Take it from someone who knows: it feels horrible to fumble. It feels awful if you’re playing in a peewee league. It feels awful if you’re playing in high school. It feels awful if you’re playing touch football. Holding onto the ball is, to fresh eyes, the easiest job a football player can perform. You have the ball, you nestle it in the crook of your arm, and you grip it tight. Easy peasy lemon sq—OH NO!!!!!!!!
That’s Dolphins wideout and gamebreaker extraordinaire Tyreek Hill fumbling the ball inside the final minute of the first half against Kansas City. After Chiefs cornerback Trent McDuffie knocked the ball loose, safety Mike Edwards scooped the ball up before making a funtime lateral to fellow safety Bryan Cook, who then housed it for a third KC touchdown and a potential 14-point swing. Cook’s touchdown would prove the decisive score in the end. Hill, facing his old team for the first time and eyeing a 2,000-yard season, probably feels like shit about it.
And perhaps Germany does as well.

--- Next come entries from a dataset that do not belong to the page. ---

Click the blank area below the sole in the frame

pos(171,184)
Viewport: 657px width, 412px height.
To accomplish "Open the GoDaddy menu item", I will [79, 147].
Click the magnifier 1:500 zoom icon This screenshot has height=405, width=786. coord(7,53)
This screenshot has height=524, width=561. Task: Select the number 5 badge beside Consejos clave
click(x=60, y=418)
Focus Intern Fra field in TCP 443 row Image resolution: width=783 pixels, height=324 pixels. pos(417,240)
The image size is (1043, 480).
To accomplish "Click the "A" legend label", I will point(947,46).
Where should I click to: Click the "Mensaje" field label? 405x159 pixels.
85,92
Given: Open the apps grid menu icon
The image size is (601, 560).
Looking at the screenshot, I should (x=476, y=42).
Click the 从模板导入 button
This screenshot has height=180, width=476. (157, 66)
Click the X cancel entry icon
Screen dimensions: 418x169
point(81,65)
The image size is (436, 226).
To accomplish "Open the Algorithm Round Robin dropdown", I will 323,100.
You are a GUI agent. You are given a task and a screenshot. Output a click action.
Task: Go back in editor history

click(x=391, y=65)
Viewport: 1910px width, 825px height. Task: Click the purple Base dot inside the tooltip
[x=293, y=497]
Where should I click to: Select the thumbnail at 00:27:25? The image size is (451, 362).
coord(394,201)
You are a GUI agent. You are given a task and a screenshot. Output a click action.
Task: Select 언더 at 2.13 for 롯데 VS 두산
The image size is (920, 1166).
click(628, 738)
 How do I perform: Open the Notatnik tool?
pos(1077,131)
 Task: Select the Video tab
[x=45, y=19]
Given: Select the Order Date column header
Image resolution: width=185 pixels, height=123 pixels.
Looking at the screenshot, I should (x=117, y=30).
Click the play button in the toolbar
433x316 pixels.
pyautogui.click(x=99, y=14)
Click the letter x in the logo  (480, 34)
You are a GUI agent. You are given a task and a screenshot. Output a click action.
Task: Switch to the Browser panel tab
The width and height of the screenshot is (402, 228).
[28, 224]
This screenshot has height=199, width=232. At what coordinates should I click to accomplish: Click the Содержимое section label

Despite its status as a marquee matchup, the first NFL regular-season game played in Frankfurt was, for much of its duration, a desultory affair littered with more flags than a Fourth of July parade. The Chiefs committed nine fouls for sixty-nice yards while the Dolphins committed six of them for 45; seven if you count a late hit on QB Patrick Mahomes that went uncalled and will be something that Chiefs fans piss and moan about every day through their next five Super Bowl wins. This was not a pleasant morning watch. I had more fun emptying the dishwasher.
But bless their blowholes, the Dolphins still tried to make it a game. They held Kansas City scoreless the entire second half, while simultaneously getting their offense off of its collective ass to finally put two scores of their own on the board. After the Chiefs gifted Miami a final possession by eschewing a running play on third down and a short one, Dolphins RB Raheem Mostert ripped off runs of 25 and 19 yards, respectively, to get the ball to the 31. The stage was set for a thrilling endgame. Das gut, ja?
NEIN! IST NICHT!
Because Miami would follow those runs with three ghastly incompletions and then, for good measure, a fumble by QB Tua Tagovailoa on 4th down to end it all:
Since being traded from Kansas City, Tyreek Hill has made the Dolphins’ arguably the most enjoyable offense in the league while erasing any doubt as to Tagovailoa’s longterm viability at quarterback there. That both men would each commit the most humiliating mistake in football to close out both frames of this game not only cost them the top seed in the AFC presently, but also some of their self-esteem. When you fumble the ball, everyone sees it. Everyone knows it was you. You, big strong man, are the stupidest person in the world. Both Tyreek and Tua now have a bye week to live with that feeling. It’s not a good one.